Texas 1 Evolution 0

No, no, no, we’ve got to state this more accurately. Texas is evidence of an environment in which intelligence doesn’t correlate with reproductive success.

Evolution has no purpose, its merely a mechanism. The weather neither fails nor succeeds because it snowed.

Good lord, man, it’s a joke! Calm down, already.

Lawls. :smiley:

Since we’re gettin’ all serious an’ everthang, evolution isn’t a mechanism. It’s a process that is driven by various mechanisms, like natural selection for example.

“Everthang”? Now, don’t you start in messing’ with good, honest Peckerwood-American dialect, you hear? I’m telling you, best be sure.

Touché, sir.

Neither of those things really trace their core roots to Texas, do they? I’d think Chicago is more a nursery of neo-capitalism.

Is Texas that bad? I’ve been to Texas a dozen or more times and met nothing but the finest sorts of people. It has lovely, cosmopolitan cities like Austin and San Antonio, and even DFW has its merits. It’s multicultural, a hotbed of technological innovation, and has good batbeque.

Are there nuts in Texas? Well, sure, but there’s twenty-four million people in Texas. That’s three quarters of the population of Canada, and we just recently had a travelling show in our second-most-populous province where moderators went around and got people to tell them how much they hated immigrants. At the same time, the leader of one of Quebec’s major political parties proposed taking basic civil rights away from people who don’t speak French. People in Toronto are actually talking about - I am not making this up - segregating the school system and having black kids and white kids go to different schools. There’s “intelligent design” nutballs here too.

You can find crazies anywhere. Texas gets noticed because, well, it has a lot of people.

BBQ?

Besides, “crazy” is our state bird out here in CA. You want crazy, you come here. Texas got nuthin’.

Its not so much the crazy, that’s pretty much SOP human, its the grotesque exaggeration. Sure, everywhere you go, money talks, but in Texas it shouts you down. “Conservative” in Texas means just to the left of Otto von Bismarck.

For an oldy but icky, here’s a site (Washington Monthly, sane left center, no shields required) with excerpts from the 2000 Republican Party platform. Bring back the gold standard, abolish the minimum wage, income tax. There was a time when this sort of thing was lampooned as little old ladies in tennis shoes, but these people aren’t kidding. Texas Republicans aren’t real big on irony and nuance.

http://www.washingtonmonthly.com/archives/individual/2003_10/002380.php

Truth be told, the more recent editions are considerably saner. This is good. I credit Molly Ivins. Anne Richards. Jim Hightower. My cousin Clay. Still, it gives an insight.

I do admit that Austin is good.

......

## WHAT YOU NEED TO DO
a - How would you say "The weather neither fails nor succeeds because it snowed." from the Texas discussion in Spanish?
b - Reproduce the Texas discussion between "No, no, no, we’ve" and "with reproductive success.", inclusive.
These entries are drawn from a separate source.

Dataset entries

......

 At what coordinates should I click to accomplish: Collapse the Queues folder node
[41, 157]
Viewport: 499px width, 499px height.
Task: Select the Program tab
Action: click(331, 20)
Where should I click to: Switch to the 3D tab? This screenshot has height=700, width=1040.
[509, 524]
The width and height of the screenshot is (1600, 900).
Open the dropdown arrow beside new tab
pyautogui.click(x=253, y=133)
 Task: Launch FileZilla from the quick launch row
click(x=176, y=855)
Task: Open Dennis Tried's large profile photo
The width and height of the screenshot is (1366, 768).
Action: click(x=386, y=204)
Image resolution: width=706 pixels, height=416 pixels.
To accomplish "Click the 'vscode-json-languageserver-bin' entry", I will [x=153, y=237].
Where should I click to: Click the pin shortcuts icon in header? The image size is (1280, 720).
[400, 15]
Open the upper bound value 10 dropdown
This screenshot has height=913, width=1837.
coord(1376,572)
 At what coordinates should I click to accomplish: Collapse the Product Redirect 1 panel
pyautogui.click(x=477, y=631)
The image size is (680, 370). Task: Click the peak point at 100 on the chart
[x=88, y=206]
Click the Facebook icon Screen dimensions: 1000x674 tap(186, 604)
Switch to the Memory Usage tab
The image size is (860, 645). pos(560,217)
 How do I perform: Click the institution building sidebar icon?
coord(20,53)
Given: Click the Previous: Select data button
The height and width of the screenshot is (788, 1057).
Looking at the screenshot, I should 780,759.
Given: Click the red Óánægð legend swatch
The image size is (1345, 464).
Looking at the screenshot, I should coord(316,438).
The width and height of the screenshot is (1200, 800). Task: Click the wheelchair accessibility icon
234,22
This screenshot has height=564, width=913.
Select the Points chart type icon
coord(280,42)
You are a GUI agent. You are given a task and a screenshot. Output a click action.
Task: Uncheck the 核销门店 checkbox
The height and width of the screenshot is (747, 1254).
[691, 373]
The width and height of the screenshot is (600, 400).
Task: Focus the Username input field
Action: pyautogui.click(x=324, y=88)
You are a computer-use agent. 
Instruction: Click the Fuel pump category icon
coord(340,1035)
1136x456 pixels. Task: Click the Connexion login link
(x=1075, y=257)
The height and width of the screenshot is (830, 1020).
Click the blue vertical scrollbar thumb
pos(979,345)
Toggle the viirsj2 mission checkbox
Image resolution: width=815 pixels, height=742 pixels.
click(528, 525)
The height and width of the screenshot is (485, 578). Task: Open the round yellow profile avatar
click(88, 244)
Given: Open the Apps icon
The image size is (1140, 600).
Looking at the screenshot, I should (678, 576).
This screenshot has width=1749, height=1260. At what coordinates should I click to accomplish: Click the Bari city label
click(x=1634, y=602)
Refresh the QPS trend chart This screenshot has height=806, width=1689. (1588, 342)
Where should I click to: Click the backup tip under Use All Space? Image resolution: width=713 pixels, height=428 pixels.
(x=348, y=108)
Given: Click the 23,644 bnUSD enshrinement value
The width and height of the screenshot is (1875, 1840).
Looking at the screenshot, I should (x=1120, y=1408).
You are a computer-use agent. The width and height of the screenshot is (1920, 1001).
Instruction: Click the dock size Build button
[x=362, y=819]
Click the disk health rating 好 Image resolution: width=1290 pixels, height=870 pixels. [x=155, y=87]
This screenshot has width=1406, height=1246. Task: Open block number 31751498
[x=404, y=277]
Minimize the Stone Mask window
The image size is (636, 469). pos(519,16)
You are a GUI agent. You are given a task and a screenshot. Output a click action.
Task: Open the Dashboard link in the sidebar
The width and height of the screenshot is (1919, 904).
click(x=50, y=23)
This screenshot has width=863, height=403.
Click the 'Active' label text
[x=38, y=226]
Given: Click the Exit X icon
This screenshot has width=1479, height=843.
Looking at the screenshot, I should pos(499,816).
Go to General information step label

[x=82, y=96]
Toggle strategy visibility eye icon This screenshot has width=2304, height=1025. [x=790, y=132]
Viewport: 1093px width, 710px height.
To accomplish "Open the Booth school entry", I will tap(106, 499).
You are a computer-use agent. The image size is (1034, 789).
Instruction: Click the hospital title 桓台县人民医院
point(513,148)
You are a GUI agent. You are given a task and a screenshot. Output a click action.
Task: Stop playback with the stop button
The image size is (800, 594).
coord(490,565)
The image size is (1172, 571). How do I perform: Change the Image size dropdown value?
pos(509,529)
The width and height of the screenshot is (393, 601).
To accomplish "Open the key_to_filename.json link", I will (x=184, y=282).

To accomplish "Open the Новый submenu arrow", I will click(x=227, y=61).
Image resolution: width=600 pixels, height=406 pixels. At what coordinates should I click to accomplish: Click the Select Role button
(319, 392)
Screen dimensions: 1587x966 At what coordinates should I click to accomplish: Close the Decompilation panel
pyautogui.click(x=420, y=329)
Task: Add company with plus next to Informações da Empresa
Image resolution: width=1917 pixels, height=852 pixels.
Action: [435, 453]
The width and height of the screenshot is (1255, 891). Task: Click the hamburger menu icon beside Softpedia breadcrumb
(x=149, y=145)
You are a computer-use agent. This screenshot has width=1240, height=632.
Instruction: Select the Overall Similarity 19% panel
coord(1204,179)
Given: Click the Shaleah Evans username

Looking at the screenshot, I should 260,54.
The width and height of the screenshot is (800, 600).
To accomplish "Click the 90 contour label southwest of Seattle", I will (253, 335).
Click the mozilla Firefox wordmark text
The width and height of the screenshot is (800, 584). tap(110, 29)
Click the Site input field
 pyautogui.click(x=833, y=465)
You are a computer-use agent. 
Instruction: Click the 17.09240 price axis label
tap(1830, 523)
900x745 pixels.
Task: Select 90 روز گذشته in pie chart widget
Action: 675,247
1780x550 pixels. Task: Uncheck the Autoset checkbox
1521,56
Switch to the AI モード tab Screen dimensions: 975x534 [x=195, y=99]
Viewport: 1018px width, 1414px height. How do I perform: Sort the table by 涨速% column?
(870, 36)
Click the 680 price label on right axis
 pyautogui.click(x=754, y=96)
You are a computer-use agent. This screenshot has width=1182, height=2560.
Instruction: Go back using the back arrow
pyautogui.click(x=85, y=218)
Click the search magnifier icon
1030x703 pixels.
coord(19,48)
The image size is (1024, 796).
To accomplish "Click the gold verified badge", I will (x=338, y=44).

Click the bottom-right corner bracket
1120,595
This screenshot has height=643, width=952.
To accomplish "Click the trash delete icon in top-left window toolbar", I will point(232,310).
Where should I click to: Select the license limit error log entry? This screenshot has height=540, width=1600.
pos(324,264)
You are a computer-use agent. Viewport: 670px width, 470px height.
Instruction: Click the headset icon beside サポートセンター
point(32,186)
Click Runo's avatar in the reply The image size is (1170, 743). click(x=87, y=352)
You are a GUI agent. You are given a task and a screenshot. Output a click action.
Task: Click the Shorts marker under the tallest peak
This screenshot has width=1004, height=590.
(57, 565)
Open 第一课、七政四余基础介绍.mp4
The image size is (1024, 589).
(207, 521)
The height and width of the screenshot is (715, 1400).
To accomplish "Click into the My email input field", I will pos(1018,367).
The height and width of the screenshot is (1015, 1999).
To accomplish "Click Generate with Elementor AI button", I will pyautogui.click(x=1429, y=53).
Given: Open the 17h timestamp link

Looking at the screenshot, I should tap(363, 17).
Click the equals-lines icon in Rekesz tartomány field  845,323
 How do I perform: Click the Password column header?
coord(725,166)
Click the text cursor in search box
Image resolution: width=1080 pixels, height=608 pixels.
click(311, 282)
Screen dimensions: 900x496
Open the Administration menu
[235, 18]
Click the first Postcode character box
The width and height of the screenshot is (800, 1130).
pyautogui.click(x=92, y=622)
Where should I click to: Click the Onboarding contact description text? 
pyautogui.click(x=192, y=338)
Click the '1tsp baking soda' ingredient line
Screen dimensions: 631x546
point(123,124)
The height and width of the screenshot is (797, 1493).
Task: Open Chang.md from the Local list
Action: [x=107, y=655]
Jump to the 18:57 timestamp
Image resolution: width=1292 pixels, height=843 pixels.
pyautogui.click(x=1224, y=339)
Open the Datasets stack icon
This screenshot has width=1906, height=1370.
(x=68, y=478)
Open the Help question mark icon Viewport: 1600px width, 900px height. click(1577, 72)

......

## TASK RESPONSES
a - El clima ni fracasa ni tiene éxito porque haya nevado.

b -
No, no, no, we’ve got to state this more accurately. Texas is evidence of an environment in which intelligence doesn’t correlate with reproductive success.